### Exercise description
Can you rewrite the stretch of the fall-recovery spec from "- Foot-contact frequency" through "high angular momentum.", swapping "stability window" for "settling window"?
(Given text Opens)
2) Remove slow-mo, add randomness, allow walls/ropes.
3) Enable superhuman joint speeds, tighten head-accel caps.
4) From-gait fall transitions (sampled from locomotion rollouts).
safety_termination:
- Head-first impact.
- Excessive joint violation.
- Prolonged prone.
- Unsafe torso acceleration spikes.
---------------------------------------------------------------------
7. METRICS FOR SUCCESS
---------------------------------------------------------------------
- Steps per fall (median ≤1, 95th ≤2).
- COP path length minimized.
- Foot-contact frequency < 1 Hz during recovery.
- Time-to-upright (TTU) distributions (median <1.0 s).
- Peak head/torso accelerations reduced.
- Contact sequence clustering showing ≥3 distinct roll archetypes.
- No re-fall in stability window.
---------------------------------------------------------------------
8. WHY THIS BEHAVIOR IS INEVITABLE
---------------------------------------------------------------------
evolutionary_pressure:
- Dynamic humanoids will increasingly operate in unstructured environments.
- Stepping-based recovery fails under high angular momentum.
- Rolling distributes forces, preserves sensors, and minimizes downtime.
- RL strongly favors strategies that maximize task uptime & safety.
technology_trajectory:
- Distributed IMUs, torque control, and 1 kHz loops already industry-standard.
- Simulation RL (MuJoCo/Isaac) allows millions of fall episodes quickly.
- Emergent recovery is simpler than emergent locomotion once constraints are set.
convergence:
- All factors (hardware, physics, RL rewards, environment) push toward a
unified behavior: early detection → controlled roll → rapid pop-up →
stable fighter stance.
---------------------------------------------------------------------
9. SYSTEM SUMMARY
---------------------------------------------------------------------
the_system_in_one_sentence: |
Detect instability early using distributed IMUs, immediately switch from
stepping to roll-mode, shape angular momentum with torque-controlled joints
along safe contact arcs (forearm→shoulder→back/hip), penalize any foot
stammering, and use RL in simulation to learn a family of roll-recovery
strategies that reliably return the humanoid to a wide, stable, fighter
stance in under one second from virtually any fall angle.
(Given text Closes)
(Recorded data Opens)
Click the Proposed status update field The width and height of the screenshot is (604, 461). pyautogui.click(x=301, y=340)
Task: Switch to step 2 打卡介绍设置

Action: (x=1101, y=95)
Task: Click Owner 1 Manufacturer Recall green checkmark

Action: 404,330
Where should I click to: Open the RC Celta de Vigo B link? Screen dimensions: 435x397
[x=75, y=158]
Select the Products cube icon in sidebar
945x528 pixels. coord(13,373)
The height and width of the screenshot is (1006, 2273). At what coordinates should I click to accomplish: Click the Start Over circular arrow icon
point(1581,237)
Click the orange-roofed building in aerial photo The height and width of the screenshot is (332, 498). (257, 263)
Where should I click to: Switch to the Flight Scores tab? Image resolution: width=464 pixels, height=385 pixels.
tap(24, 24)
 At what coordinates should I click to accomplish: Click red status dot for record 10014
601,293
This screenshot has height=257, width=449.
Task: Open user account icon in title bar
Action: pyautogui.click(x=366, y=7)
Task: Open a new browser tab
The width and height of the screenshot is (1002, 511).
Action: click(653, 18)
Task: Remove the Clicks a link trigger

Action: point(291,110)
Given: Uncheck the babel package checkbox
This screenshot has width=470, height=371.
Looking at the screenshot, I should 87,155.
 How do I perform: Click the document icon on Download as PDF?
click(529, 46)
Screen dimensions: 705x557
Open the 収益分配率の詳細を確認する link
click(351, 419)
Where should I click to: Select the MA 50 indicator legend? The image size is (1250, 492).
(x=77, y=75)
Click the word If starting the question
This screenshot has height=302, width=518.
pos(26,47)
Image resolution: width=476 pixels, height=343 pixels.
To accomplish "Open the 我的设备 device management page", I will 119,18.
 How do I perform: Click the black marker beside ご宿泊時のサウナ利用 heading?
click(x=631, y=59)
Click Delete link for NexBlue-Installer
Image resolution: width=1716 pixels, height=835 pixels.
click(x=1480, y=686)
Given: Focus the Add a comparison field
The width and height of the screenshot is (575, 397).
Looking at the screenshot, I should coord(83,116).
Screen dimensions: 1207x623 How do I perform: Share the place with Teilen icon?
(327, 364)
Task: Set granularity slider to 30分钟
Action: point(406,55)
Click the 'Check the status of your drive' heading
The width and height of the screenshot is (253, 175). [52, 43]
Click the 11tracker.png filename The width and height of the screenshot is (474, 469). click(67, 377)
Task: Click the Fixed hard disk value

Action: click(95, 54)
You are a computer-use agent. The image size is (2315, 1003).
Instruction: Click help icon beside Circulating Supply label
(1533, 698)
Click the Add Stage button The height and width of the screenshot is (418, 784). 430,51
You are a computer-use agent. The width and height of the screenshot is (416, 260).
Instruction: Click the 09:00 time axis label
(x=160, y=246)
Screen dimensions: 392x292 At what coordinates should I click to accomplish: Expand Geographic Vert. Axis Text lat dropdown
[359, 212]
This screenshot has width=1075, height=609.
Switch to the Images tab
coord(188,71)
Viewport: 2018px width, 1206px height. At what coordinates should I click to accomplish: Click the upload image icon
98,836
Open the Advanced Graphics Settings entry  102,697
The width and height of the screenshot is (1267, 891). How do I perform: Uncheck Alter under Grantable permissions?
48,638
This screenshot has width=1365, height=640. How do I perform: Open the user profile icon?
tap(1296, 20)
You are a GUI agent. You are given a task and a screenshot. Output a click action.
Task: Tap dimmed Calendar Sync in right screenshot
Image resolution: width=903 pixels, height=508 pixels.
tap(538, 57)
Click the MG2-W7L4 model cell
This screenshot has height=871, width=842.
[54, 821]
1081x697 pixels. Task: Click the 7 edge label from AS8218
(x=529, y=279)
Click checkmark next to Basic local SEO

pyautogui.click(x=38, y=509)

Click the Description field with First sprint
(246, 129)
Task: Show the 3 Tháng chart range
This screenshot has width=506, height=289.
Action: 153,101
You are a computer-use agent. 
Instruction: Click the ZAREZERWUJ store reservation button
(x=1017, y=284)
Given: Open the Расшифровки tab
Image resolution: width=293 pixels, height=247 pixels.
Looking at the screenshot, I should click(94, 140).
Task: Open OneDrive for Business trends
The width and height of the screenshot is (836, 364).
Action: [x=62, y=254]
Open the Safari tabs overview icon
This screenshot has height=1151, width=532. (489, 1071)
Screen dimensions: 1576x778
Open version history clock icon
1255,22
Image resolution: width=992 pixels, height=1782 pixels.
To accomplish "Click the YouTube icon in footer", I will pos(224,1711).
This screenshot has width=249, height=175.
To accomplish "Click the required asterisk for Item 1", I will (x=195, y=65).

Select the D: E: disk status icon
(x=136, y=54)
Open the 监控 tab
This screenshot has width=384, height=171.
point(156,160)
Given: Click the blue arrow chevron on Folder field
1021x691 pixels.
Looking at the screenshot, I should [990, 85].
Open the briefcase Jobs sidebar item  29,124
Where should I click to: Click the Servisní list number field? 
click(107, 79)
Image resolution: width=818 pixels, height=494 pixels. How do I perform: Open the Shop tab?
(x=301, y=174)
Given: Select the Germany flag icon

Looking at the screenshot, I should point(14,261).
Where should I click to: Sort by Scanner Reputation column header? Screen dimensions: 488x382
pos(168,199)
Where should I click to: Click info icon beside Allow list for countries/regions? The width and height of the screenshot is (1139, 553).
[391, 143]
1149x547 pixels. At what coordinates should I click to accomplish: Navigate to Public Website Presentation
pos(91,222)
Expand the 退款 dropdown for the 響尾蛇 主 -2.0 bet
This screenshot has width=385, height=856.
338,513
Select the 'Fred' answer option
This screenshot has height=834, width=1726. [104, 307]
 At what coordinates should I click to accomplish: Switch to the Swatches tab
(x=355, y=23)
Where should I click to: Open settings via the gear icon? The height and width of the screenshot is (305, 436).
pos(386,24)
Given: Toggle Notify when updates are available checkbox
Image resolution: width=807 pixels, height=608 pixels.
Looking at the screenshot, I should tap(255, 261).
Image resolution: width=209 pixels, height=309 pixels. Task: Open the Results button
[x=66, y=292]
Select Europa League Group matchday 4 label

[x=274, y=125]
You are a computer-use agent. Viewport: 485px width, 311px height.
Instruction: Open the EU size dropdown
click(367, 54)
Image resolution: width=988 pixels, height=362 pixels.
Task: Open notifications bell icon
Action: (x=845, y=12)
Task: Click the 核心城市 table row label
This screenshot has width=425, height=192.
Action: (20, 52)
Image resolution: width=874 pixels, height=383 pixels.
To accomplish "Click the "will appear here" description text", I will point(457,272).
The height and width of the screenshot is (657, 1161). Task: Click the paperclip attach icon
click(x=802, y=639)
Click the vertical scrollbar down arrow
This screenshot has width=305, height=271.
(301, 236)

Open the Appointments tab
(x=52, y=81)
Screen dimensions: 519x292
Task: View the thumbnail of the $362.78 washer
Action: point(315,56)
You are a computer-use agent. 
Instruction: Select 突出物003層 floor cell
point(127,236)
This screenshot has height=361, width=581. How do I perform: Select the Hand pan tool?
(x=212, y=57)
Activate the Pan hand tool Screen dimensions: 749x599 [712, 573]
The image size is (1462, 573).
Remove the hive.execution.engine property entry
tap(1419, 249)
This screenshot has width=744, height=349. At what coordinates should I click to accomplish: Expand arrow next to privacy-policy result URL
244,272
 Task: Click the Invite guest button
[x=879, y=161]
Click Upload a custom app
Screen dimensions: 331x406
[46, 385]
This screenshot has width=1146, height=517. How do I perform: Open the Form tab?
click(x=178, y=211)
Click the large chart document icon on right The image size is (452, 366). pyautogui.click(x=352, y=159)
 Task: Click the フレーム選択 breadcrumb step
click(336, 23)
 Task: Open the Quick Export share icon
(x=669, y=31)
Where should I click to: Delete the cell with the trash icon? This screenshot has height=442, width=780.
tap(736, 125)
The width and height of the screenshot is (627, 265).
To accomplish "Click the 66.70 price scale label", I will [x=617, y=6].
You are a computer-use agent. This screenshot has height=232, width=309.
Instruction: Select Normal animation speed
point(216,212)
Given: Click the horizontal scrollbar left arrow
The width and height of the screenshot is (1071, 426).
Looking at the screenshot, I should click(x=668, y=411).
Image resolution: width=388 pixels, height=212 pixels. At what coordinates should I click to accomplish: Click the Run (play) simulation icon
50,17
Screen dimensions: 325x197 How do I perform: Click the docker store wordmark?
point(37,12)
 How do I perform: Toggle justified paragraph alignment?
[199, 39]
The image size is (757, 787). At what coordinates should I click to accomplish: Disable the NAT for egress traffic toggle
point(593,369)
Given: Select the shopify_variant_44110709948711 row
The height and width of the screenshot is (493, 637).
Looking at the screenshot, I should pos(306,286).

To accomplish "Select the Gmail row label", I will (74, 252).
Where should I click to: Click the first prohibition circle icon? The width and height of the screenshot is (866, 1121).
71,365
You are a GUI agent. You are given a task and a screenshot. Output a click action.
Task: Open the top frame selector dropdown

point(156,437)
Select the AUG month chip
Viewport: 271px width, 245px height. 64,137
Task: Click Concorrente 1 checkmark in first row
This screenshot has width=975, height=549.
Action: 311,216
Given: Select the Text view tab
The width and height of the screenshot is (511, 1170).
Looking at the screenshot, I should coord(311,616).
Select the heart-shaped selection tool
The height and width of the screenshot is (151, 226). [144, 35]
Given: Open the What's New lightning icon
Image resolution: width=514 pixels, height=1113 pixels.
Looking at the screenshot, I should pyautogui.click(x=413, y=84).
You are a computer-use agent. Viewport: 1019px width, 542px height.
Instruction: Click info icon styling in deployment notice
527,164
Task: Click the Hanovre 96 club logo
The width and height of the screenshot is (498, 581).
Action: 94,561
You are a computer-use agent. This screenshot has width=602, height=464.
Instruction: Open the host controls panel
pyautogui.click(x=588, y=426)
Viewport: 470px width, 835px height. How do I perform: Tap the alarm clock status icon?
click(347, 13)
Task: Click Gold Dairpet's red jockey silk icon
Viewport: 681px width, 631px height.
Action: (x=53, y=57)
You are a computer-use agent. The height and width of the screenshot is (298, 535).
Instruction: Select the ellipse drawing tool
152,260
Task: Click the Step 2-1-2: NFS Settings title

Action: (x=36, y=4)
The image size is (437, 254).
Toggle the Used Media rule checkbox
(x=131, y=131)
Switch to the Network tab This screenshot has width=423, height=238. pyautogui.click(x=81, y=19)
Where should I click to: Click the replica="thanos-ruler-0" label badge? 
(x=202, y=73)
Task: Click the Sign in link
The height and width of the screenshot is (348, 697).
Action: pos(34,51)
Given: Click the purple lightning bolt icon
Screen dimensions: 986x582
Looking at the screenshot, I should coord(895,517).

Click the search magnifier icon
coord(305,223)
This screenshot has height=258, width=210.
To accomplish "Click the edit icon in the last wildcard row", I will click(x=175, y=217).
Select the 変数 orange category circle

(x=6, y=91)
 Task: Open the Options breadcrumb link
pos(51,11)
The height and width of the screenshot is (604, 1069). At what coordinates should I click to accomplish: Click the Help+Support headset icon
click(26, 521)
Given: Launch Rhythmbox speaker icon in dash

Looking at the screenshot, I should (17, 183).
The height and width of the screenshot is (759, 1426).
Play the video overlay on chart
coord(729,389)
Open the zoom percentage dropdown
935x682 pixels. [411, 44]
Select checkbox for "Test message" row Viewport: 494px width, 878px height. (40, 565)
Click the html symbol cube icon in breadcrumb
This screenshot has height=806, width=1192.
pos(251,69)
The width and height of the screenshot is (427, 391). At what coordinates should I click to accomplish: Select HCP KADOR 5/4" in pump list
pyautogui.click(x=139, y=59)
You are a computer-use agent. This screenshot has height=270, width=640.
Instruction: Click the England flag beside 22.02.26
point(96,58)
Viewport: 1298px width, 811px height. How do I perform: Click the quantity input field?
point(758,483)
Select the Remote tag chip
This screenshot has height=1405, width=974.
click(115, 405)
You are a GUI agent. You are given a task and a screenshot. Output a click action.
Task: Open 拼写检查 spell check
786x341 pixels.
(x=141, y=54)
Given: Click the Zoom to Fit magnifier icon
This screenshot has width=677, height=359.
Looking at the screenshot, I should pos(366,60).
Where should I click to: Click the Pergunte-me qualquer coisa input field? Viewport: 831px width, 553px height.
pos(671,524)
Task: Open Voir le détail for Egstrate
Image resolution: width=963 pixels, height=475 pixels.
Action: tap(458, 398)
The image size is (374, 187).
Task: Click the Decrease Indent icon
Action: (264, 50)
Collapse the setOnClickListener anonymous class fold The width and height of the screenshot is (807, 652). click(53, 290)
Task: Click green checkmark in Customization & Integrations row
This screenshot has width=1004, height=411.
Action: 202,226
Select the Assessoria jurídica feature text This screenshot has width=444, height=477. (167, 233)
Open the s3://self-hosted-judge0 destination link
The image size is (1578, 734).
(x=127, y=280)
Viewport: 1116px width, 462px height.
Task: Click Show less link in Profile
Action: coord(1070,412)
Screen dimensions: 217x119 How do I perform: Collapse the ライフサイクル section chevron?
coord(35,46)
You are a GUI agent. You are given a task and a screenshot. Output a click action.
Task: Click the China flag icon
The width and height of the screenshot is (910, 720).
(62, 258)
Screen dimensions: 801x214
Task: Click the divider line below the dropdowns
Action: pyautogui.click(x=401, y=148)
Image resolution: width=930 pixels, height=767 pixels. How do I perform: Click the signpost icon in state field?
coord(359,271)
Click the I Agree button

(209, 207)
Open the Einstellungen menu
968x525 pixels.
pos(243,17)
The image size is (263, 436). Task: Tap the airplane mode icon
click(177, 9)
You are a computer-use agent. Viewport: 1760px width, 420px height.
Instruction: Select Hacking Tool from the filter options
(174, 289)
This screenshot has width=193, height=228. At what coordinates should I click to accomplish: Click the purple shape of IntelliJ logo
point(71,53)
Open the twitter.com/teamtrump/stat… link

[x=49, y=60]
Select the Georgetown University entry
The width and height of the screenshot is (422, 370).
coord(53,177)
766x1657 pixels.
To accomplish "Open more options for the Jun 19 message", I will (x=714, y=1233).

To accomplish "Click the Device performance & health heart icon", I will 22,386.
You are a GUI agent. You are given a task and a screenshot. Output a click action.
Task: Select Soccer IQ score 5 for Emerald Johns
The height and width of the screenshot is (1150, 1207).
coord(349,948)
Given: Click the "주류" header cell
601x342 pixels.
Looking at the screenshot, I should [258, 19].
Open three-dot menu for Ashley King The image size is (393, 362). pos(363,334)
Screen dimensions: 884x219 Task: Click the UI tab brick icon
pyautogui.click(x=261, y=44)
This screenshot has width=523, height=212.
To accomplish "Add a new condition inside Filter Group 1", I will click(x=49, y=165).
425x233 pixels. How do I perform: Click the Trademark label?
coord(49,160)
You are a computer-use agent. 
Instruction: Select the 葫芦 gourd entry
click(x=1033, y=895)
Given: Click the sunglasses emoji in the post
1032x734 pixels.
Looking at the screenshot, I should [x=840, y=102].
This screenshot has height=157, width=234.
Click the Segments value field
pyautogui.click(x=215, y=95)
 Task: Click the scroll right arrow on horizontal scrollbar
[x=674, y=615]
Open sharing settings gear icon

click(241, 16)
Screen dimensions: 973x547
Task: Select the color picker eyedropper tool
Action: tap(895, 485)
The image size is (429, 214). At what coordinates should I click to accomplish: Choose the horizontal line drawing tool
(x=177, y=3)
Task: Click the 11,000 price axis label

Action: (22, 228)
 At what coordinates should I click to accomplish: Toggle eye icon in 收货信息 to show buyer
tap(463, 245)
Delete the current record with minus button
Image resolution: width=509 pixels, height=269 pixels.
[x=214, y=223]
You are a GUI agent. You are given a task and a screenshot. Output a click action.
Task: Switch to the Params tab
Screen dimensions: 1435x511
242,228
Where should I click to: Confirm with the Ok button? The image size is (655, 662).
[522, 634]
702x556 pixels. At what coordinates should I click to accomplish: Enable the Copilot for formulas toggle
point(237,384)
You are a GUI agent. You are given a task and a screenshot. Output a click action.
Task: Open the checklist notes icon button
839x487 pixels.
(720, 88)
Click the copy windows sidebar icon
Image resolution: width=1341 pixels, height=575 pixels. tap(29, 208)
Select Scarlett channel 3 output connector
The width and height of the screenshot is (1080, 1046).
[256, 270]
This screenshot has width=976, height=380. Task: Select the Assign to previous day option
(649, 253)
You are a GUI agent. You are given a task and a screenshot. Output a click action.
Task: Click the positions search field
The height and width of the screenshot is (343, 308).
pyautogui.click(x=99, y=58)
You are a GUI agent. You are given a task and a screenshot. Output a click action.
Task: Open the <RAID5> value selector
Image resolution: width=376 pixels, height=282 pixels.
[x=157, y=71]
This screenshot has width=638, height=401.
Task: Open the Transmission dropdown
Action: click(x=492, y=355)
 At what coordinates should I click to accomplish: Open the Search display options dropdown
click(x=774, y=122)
(Recorded data Closes)
### Response to the exercise
- Foot-contact frequency < 1 Hz during recovery.
- Time-to-upright (TTU) distributions (median <1.0 s).
- Peak head/torso accelerations reduced.
- Contact sequence clustering showing ≥3 distinct roll archetypes.
- No re-fall in settling window.
---------------------------------------------------------------------
8. WHY THIS BEHAVIOR IS INEVITABLE
---------------------------------------------------------------------
evolutionary_pressure:
- Dynamic humanoids will increasingly operate in unstructured environments.
- Stepping-based recovery fails under high angular momentum.